Find each line below where the word "dimensions" occurs, and copy it.

─── DATA SUPPLIED ───

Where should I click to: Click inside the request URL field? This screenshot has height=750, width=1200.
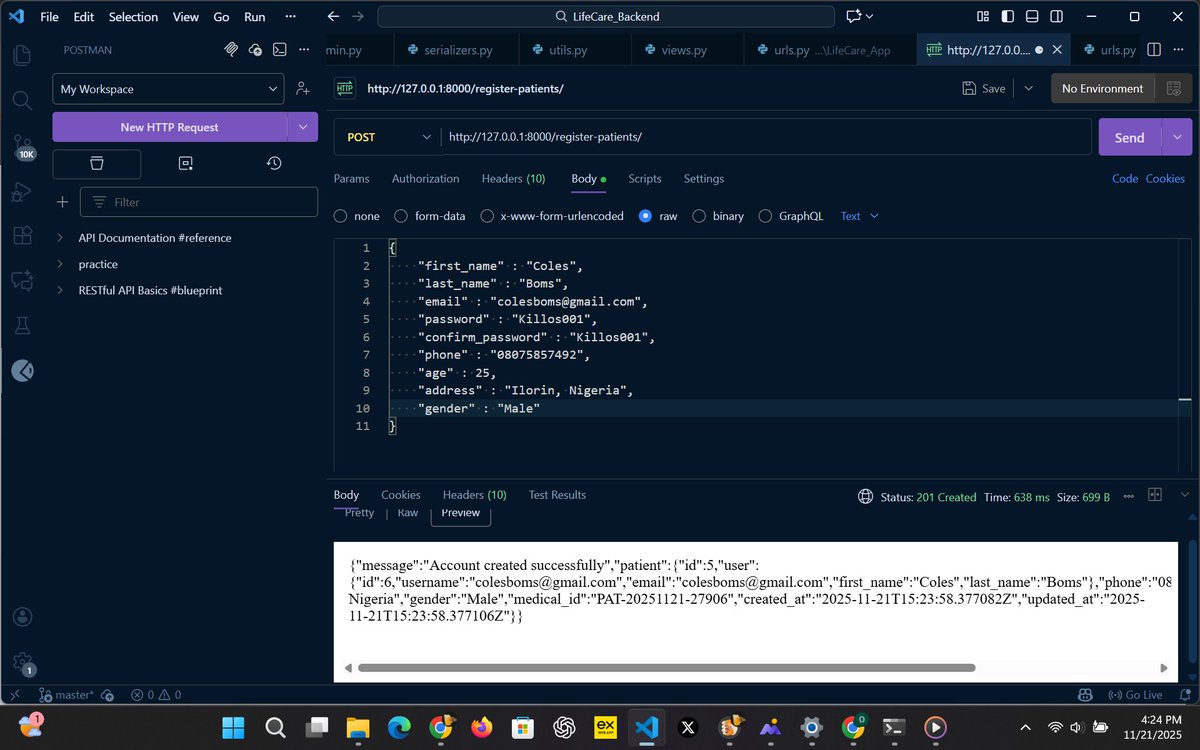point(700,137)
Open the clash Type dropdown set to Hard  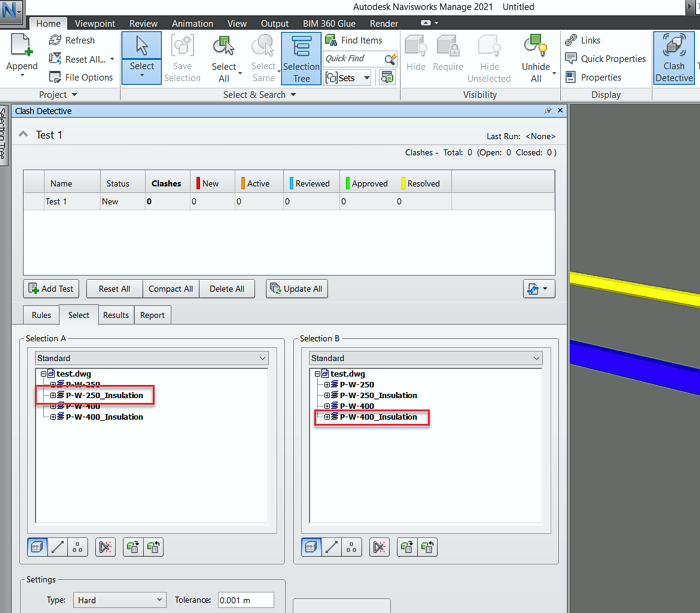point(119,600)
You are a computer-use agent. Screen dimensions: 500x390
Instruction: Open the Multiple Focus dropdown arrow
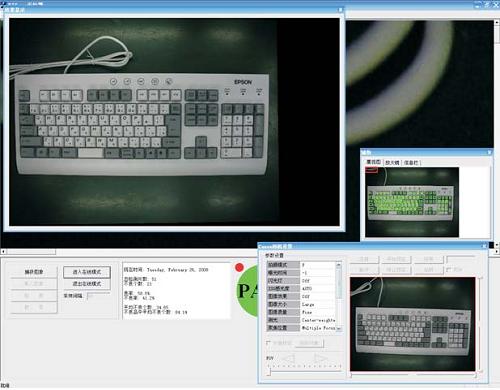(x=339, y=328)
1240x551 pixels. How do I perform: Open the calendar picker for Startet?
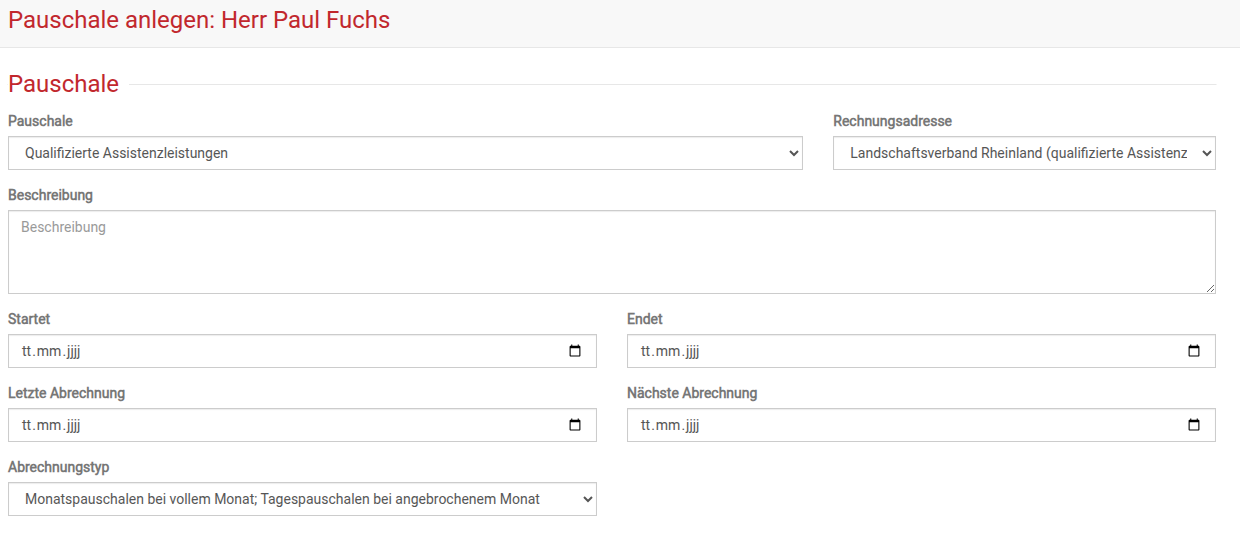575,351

───
─── DATA SUPPLIED ───

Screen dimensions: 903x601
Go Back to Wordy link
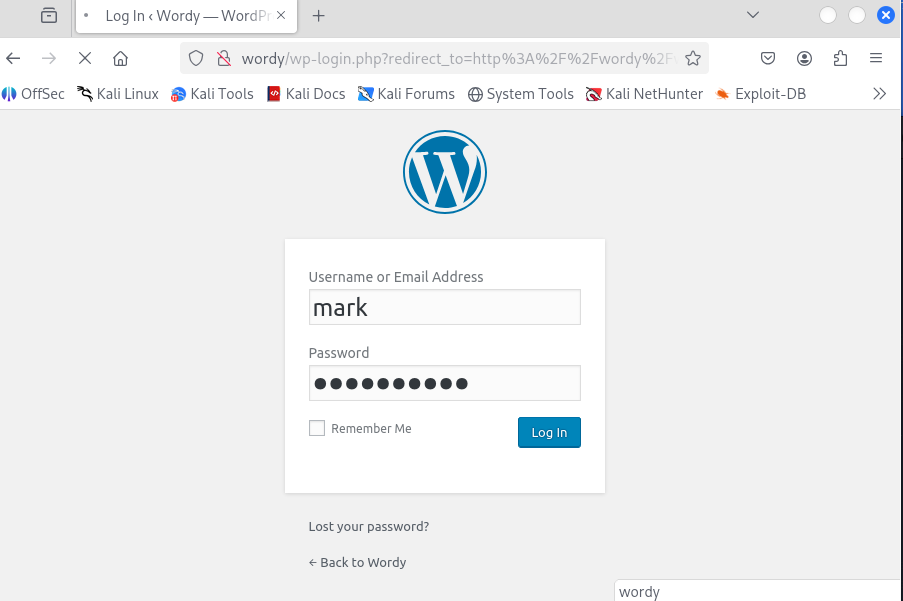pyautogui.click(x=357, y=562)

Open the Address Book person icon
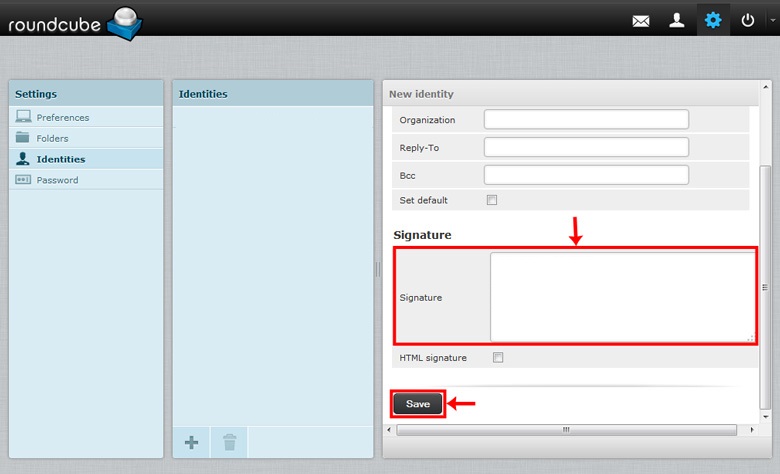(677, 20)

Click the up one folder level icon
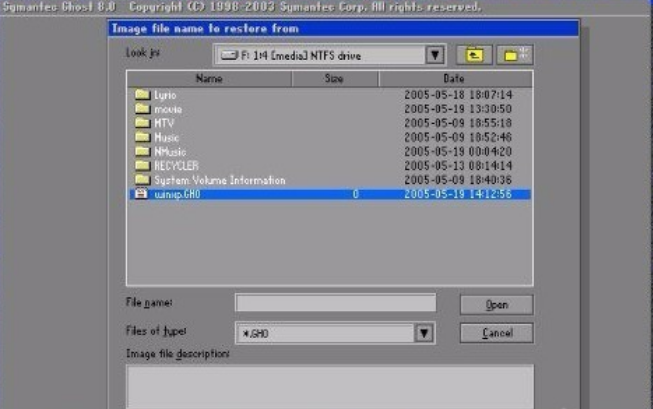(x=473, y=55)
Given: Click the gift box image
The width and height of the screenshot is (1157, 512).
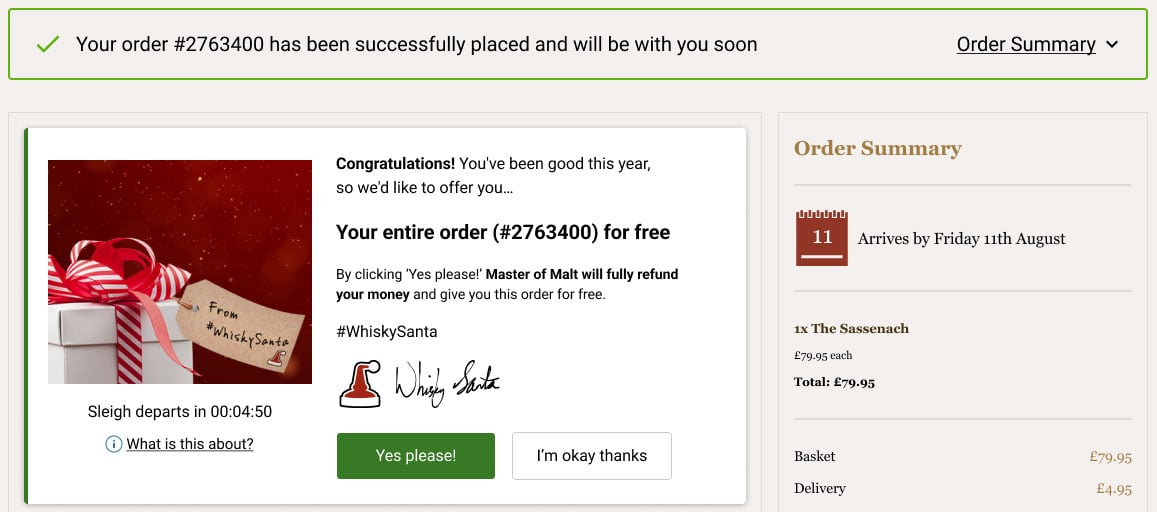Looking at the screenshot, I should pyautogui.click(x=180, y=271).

───

__RESPONSE AREA__.
You are a computer-use agent. Screen dimensions: 500x390
Screen dimensions: 903x601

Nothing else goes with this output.